So the world (user shells, other apps, compiles, links, etc.) sees simple names without version numbers, eg. "/opt/sced/bin", "/opt/libjpeg/lib", etc. The administrator can see the versioned names, and can keep as many parallel versions on hand as he/she wants. That's all there is to it.

All the rest of our scheme is independent of the above.

Where things live

Secondly, our scheme tries to make it easy to manage things across a network. We hate distributing all /opt files across every machine in our network, and not just because it eats disk space. It's also a nightmare when updating. So what we have in fact is a directory on one single machine which is our "master opt node". He's really the only one who has a /opt structured as described above. All the other nodes have a link in their /opt directories called "mstr", which points to the master opt node. Since we have NFS automounting, our links look like "/opt/mstr -> /net/srvr01/opt". And all the app links just reference the master node: "/opt/sced -> mstr/sced", "/opt/xv -> mstr/xv", etc. On another network, we have divorced it even further -- the master opt node has all the opt stuff living in a separate directory on another partition, called "/_c/opt.10", so that we can also have "opt.9", "opt.11", and even "opt.apollo" or "opt.linux" if we want. On that node, its master link is "/opt/mstr -> /_c/opt.10", and its opt is all full of "mstr/appname" links just like a regular network node. A further refinement uses the "mstr" links to point back to "/opt" itself, for a more self-contained structure. So the /opt data really can live anywhere.

A sub-part of the "where things live" question is where to keep the sources. First, we keep the original distribution tarfiles in "/opt/pkg/archives". Second, we keep the unfolded source directories under the application directory in a directory named "src", so it would be "/opt/pkg/sced-1.0/src/sced-1.0". These choices are totally arbitrary -- you could keep things in a completely different directory not related to /opt if you wanted, and it wouldn't matter a bit to the process. Everything would proceed exactly as described above. It only makes a difference when you are creating tarballs for distribution.

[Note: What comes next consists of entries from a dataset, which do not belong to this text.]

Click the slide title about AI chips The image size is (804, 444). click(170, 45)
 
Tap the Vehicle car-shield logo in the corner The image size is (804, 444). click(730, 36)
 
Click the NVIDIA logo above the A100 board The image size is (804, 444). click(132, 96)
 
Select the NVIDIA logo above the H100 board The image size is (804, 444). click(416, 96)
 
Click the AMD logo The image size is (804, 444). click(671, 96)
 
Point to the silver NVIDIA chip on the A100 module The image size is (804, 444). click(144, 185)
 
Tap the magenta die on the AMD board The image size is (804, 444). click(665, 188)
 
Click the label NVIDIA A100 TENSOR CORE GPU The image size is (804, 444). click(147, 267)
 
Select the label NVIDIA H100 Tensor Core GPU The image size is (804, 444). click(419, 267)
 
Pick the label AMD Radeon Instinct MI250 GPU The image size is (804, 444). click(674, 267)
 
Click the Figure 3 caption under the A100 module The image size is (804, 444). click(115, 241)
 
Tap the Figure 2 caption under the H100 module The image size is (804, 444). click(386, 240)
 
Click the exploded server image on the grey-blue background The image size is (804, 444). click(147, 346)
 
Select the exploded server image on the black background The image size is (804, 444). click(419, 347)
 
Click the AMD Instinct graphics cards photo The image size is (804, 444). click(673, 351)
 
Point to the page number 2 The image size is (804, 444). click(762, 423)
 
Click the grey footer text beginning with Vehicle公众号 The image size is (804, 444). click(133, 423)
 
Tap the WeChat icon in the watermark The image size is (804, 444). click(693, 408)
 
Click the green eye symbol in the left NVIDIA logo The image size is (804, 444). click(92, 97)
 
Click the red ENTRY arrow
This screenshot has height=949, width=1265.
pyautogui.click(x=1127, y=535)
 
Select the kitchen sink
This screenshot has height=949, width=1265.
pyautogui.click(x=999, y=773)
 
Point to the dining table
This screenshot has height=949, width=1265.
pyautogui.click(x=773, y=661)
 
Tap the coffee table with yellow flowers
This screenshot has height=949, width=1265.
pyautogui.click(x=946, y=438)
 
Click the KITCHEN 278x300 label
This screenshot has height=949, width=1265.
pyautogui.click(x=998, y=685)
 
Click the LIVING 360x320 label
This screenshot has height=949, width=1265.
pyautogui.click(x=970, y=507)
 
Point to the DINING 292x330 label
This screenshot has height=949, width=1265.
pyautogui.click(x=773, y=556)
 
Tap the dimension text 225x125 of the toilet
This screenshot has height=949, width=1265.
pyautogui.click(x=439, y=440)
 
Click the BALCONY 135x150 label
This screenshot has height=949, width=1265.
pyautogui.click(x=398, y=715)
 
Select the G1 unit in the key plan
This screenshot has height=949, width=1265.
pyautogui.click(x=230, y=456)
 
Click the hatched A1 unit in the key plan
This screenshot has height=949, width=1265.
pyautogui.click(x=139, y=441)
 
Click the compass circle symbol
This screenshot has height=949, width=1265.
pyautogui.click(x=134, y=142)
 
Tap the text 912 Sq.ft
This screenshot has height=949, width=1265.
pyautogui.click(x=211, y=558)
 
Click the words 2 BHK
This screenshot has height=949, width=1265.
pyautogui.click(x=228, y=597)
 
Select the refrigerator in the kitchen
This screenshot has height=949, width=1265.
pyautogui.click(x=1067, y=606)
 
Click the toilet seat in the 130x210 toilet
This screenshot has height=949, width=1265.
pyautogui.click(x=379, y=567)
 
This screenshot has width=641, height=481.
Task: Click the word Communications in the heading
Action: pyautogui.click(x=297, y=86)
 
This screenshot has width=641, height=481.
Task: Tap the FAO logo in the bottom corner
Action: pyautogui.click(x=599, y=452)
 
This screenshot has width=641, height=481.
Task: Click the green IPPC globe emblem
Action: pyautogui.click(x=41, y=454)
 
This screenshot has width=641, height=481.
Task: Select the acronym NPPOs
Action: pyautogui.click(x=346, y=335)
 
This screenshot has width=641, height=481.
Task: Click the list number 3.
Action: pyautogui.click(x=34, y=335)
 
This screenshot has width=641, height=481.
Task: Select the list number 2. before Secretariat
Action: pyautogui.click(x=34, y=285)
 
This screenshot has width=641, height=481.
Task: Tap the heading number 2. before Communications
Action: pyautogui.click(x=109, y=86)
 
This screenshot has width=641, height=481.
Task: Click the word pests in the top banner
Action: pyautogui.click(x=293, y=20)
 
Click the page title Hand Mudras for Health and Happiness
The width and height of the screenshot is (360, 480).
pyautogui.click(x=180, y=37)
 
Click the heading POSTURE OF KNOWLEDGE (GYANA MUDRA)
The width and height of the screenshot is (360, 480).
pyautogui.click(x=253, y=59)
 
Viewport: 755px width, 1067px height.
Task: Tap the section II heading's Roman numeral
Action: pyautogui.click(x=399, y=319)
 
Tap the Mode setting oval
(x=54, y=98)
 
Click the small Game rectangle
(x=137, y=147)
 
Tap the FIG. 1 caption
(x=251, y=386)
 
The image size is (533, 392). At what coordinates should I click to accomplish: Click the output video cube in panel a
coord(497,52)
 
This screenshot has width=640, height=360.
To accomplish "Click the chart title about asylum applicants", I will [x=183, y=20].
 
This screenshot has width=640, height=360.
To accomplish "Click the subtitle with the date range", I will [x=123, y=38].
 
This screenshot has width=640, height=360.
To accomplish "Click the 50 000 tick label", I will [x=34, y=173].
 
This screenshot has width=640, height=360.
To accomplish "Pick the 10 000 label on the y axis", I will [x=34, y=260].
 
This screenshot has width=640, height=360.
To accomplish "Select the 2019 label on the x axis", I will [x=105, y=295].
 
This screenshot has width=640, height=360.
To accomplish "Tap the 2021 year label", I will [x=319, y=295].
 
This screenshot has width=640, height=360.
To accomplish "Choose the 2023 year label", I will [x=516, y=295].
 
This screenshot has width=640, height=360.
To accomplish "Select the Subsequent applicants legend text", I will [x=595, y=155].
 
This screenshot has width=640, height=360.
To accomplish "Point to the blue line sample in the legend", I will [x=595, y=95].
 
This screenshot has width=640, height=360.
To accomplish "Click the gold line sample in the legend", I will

Note the seemingly redundant "sced-1.0/src/sced-1.0" in the pathname above. The first sced-1.0 was created by hand, and follows a strict pattern: appname-version. The second one happens to be the name used by the author of sced when packaging his source. Many open-source packages follow the same convention we do, but some don't. One example is the lynx web browser, which untars into "lynx2-8" or some other name depending upon the version number; in that case the sources would be in "/opt/pkg/lynx-2.8/src/lynx2-8". The src directory provides a convenient way of keeping the source files in their own directory even if the package author tars up the files directly, not placing them into a particular directory of their own.

Search paths

Finally, there's the whole notion of search paths--the PATH, MANPATH, XUSERFILESEARCHPATH, and similar environment variables, the -I and -L options on a C compile, and so on. The "classical" technique, used by HP and Interex's 1988 FAST project, is to add "/opt/appname/bin" to PATH for every application you install, and likewise for MANPATH, SHLIB_PATH, etc. If that works well enough for you, fine, you can stop reading now. If, however, you don't like waiting half a minute for apps near the end of that list, or having just one environment variable take up half your screen if you happen to list them, here's what we do.

We have a set of "convenience" directories, which hark back to the old /usr/local days. They contain only softlinks. In "/opt/bin", there are links to all the /opt binaries: "/opt/bin/sced -> /opt/sced/bin/sced", "/opt/bin/xv -> /opt/xv/bin/xv", etc. So all we add to PATH is "/opt/bin". Same for /opt/lib and SHLIB_PATH, /opt/man and MANPATH, /opt/info and INFOPATH, etc. We only use these for convenience -- when we make mods to another package's makefile, for example, we always use "-L/opt/libjpeg/lib" instead of "-L/opt/lib". But the convenience links can be awfully, um, convenient for day-to-day work, quickie testing, etc.

The repln script

Which all finally brings us to the "repln" script. It tries to automate all three parts. It's broken into two logical parts itself -- mechanism and policy. The "mechanism" part is a simple script that replicates symbolic links from one directory to another. It can also create links to a set of actual files. Using that mechanism alone, you can do all of the above. However, two "policy" options exist, --app and --opt. The --app option helps in creating the convenience links in /opt/bin, /opt/lib, and so on, for an individual application. And we use the --opt option to propagate our entire /opt structure to a new node, and to propagate updates from the master node around the network. The --app and --opt code knows about the /opt structure described above, whereas the rest of repln doesn't -- it's just a link munger and can be used for other link replication purposes.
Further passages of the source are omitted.